### DATA TO USE
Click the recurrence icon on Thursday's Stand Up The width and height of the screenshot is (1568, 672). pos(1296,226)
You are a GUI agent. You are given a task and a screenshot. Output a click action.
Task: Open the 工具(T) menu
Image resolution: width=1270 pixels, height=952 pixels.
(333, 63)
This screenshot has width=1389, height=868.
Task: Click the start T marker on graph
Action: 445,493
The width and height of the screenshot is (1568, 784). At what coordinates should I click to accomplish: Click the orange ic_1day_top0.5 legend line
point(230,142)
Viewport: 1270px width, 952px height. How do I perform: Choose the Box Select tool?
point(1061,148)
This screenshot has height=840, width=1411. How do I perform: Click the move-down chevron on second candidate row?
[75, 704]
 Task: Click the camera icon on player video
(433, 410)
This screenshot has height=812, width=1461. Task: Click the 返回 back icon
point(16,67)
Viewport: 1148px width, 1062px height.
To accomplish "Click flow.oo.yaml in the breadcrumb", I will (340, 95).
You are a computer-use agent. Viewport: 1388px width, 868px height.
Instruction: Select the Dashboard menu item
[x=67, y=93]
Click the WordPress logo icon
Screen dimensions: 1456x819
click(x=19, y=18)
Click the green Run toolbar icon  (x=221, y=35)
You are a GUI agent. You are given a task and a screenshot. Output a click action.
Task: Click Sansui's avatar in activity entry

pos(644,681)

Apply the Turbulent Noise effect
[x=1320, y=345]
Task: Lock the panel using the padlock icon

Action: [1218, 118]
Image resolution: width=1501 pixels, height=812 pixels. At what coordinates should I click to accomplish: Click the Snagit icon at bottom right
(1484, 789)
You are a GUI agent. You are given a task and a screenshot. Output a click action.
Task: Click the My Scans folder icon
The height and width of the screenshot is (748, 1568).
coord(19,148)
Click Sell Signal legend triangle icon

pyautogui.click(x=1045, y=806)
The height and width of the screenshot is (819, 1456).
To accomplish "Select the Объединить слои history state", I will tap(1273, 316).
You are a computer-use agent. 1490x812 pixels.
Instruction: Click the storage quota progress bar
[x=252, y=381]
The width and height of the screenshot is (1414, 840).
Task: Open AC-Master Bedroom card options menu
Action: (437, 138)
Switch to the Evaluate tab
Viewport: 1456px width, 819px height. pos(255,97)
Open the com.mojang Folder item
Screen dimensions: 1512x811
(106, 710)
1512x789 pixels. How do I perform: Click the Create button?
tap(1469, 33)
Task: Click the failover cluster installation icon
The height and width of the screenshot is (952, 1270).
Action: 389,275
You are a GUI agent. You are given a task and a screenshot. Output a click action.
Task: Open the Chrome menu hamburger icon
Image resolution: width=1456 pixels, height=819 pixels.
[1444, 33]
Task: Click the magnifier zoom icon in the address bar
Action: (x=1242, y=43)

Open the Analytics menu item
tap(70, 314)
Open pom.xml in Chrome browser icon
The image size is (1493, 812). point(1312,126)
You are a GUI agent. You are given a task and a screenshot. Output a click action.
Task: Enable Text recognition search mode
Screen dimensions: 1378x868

### EXERCISE PROMPT
Every record is to be repeated exactly as written.

### ANSWER
Click the recurrence icon on Thursday's Stand Up The width and height of the screenshot is (1568, 672). pos(1296,226)
You are a GUI agent. You are given a task and a screenshot. Output a click action.
Task: Open the 工具(T) menu
Image resolution: width=1270 pixels, height=952 pixels.
(333, 63)
This screenshot has width=1389, height=868.
Task: Click the start T marker on graph
Action: 445,493
The width and height of the screenshot is (1568, 784). At what coordinates should I click to accomplish: Click the orange ic_1day_top0.5 legend line
point(230,142)
Viewport: 1270px width, 952px height. How do I perform: Choose the Box Select tool?
point(1061,148)
This screenshot has height=840, width=1411. How do I perform: Click the move-down chevron on second candidate row?
[75, 704]
 Task: Click the camera icon on player video
(433, 410)
This screenshot has height=812, width=1461. Task: Click the 返回 back icon
point(16,67)
Viewport: 1148px width, 1062px height.
To accomplish "Click flow.oo.yaml in the breadcrumb", I will (340, 95).
You are a computer-use agent. Viewport: 1388px width, 868px height.
Instruction: Select the Dashboard menu item
[x=67, y=93]
Click the WordPress logo icon
Screen dimensions: 1456x819
click(x=19, y=18)
Click the green Run toolbar icon  (x=221, y=35)
You are a GUI agent. You are given a task and a screenshot. Output a click action.
Task: Click Sansui's avatar in activity entry

pos(644,681)

Apply the Turbulent Noise effect
[x=1320, y=345]
Task: Lock the panel using the padlock icon

Action: [1218, 118]
Image resolution: width=1501 pixels, height=812 pixels. At what coordinates should I click to accomplish: Click the Snagit icon at bottom right
(1484, 789)
You are a GUI agent. You are given a task and a screenshot. Output a click action.
Task: Click the My Scans folder icon
The height and width of the screenshot is (748, 1568).
coord(19,148)
Click Sell Signal legend triangle icon

pyautogui.click(x=1045, y=806)
The height and width of the screenshot is (819, 1456).
To accomplish "Select the Объединить слои history state", I will tap(1273, 316).
You are a computer-use agent. 1490x812 pixels.
Instruction: Click the storage quota progress bar
[x=252, y=381]
The width and height of the screenshot is (1414, 840).
Task: Open AC-Master Bedroom card options menu
Action: (437, 138)
Switch to the Evaluate tab
Viewport: 1456px width, 819px height. pos(255,97)
Open the com.mojang Folder item
Screen dimensions: 1512x811
(106, 710)
1512x789 pixels. How do I perform: Click the Create button?
tap(1469, 33)
Task: Click the failover cluster installation icon
The height and width of the screenshot is (952, 1270).
Action: 389,275
You are a GUI agent. You are given a task and a screenshot. Output a click action.
Task: Open the Chrome menu hamburger icon
Image resolution: width=1456 pixels, height=819 pixels.
[1444, 33]
Task: Click the magnifier zoom icon in the address bar
Action: (x=1242, y=43)

Open the Analytics menu item
tap(70, 314)
Open pom.xml in Chrome browser icon
The image size is (1493, 812). point(1312,126)
You are a GUI agent. You are given a task and a screenshot. Output a click action.
Task: Enable Text recognition search mode
Screen dimensions: 1378x868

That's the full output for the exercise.